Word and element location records
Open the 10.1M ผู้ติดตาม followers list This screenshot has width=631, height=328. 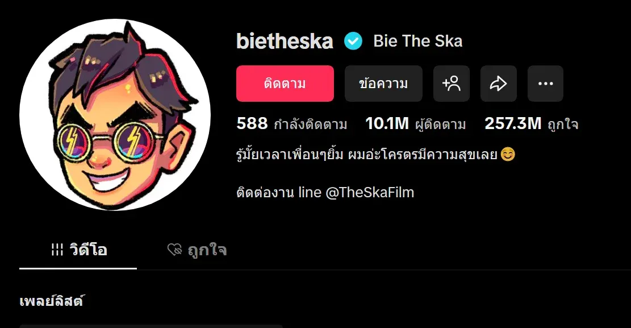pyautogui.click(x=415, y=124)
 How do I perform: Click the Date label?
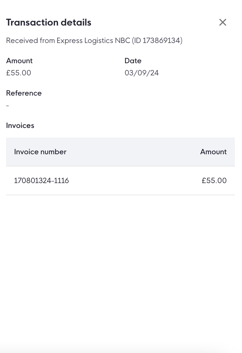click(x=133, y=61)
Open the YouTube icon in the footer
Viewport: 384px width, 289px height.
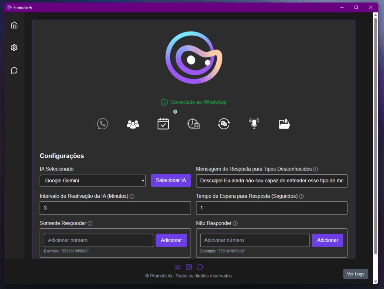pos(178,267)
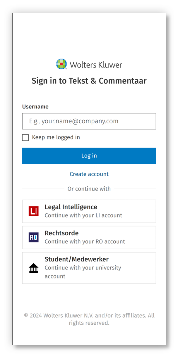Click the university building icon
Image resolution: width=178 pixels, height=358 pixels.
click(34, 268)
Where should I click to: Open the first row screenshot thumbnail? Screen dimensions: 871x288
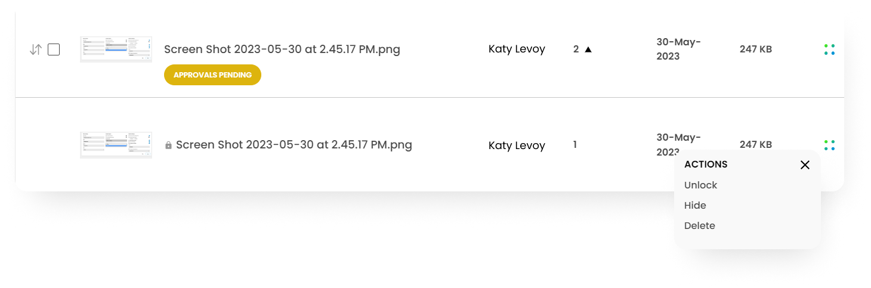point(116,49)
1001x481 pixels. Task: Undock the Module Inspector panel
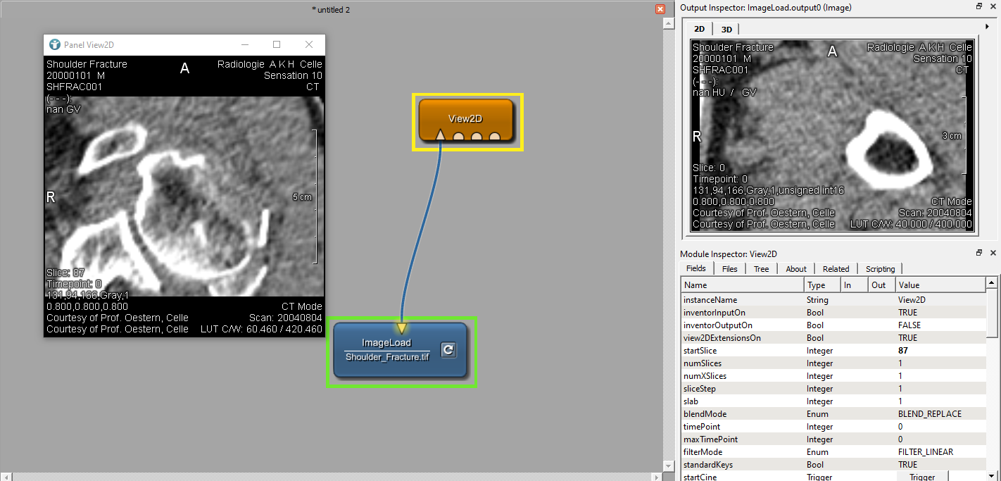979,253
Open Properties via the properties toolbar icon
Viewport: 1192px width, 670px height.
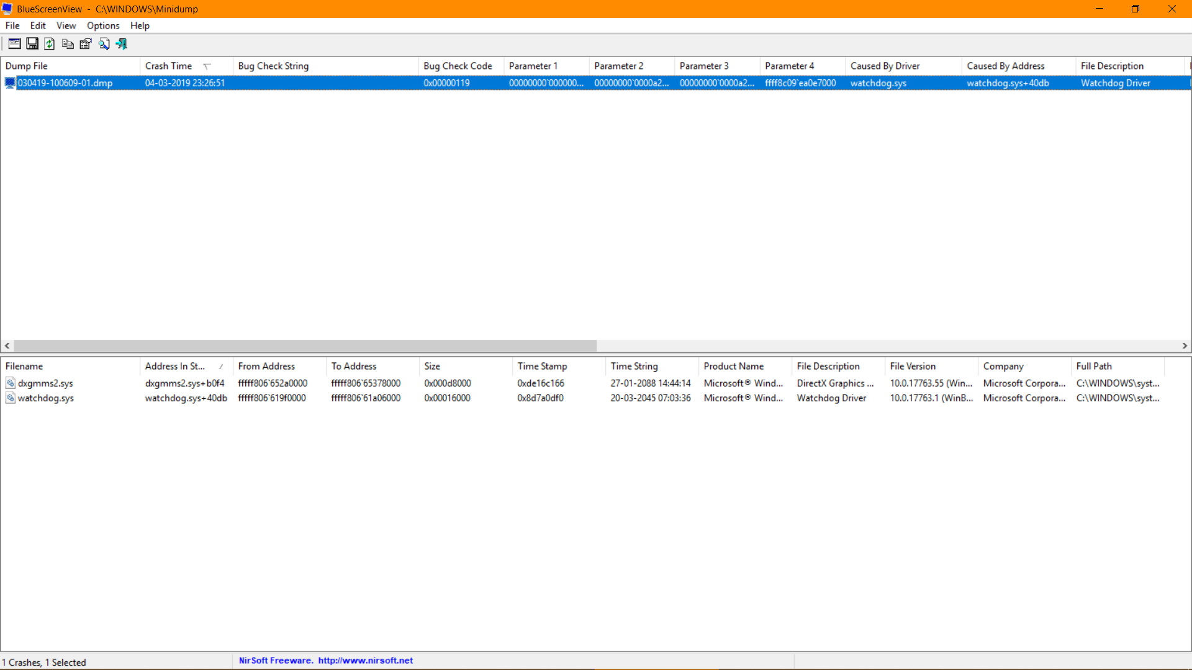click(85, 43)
--
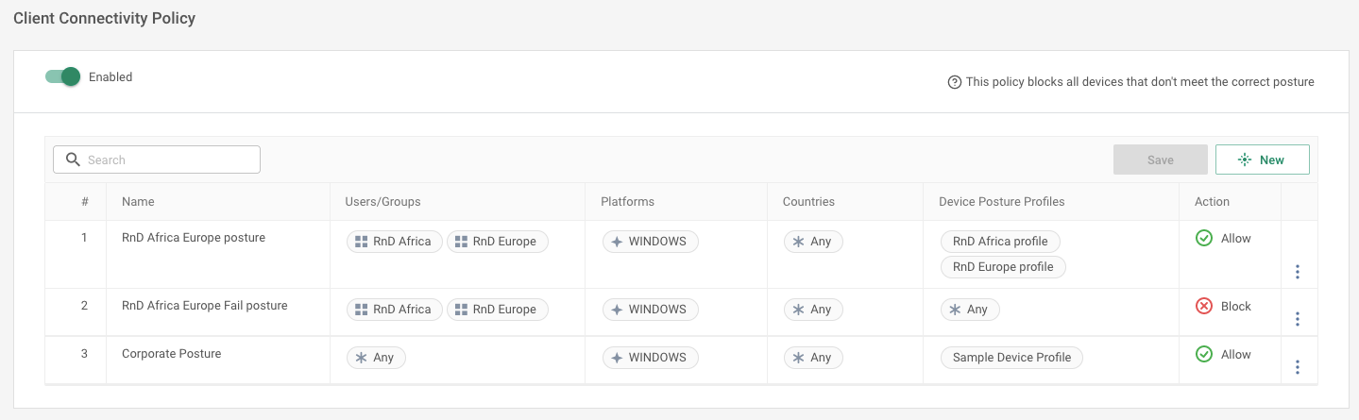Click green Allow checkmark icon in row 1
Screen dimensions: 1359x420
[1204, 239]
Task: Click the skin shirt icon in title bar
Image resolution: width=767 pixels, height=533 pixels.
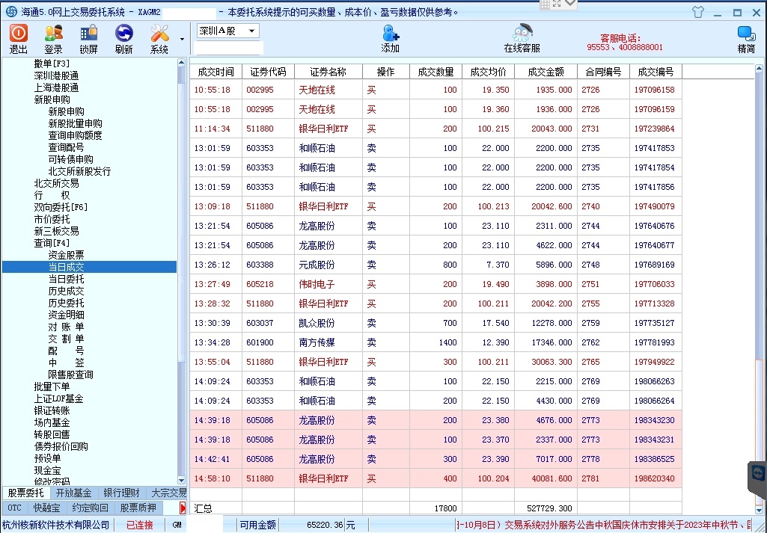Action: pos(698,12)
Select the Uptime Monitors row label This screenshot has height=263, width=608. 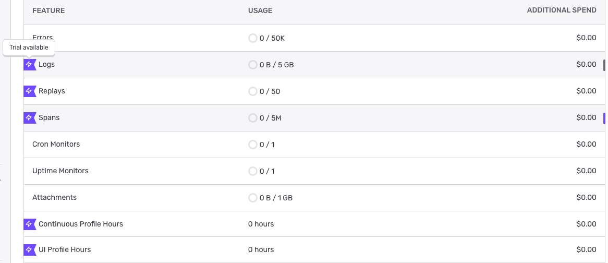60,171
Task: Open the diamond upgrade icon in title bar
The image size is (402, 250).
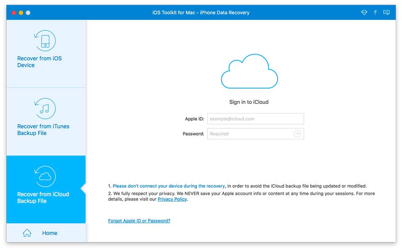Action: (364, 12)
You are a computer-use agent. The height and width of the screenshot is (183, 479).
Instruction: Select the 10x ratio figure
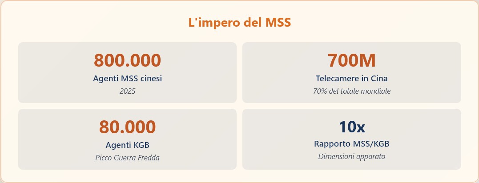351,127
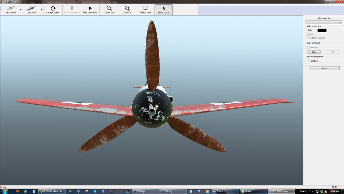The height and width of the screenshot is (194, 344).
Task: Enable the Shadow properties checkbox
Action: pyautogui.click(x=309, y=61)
==
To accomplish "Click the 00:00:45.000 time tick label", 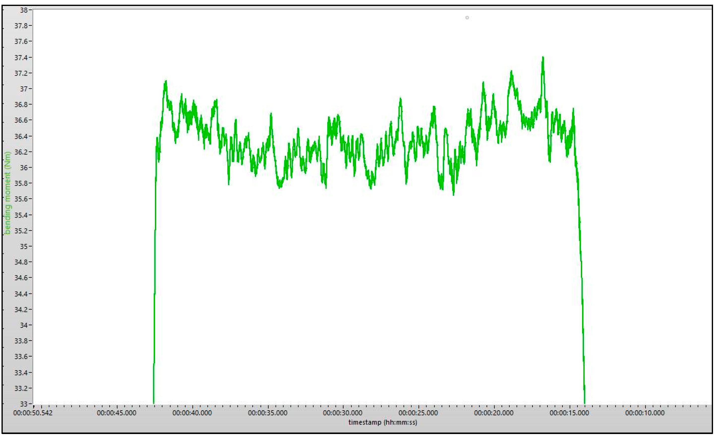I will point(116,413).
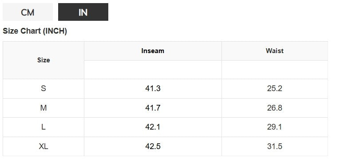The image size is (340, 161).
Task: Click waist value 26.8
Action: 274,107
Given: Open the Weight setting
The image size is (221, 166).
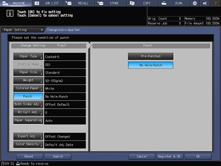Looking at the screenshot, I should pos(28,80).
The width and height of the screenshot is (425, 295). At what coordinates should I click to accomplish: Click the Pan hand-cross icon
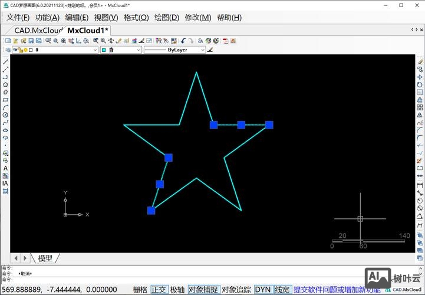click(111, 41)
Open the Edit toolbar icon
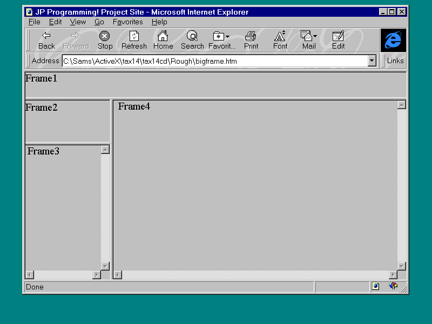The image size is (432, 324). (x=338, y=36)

Requirement: Recast the records as a Markdown table with the columns "Row" and "Line," starting with the line containing "You are a computer-use" and going on through the line containing "Action: pyautogui.click(x=309, y=61)", one line per row and blank lines omitted. Leave the pictures out of the table.

Right answer:
| Row | Line |
|---|---|
| 1 | You are a computer-use agent. The height and width of the screenshot is (183, 479). |
| 2 | Instruction: Select the 10x ratio figure |
| 3 | 351,127 |
| 4 | The height and width of the screenshot is (194, 344). |
| 5 | Task: Enable the Shadow properties checkbox |
| 6 | Action: pyautogui.click(x=309, y=61) |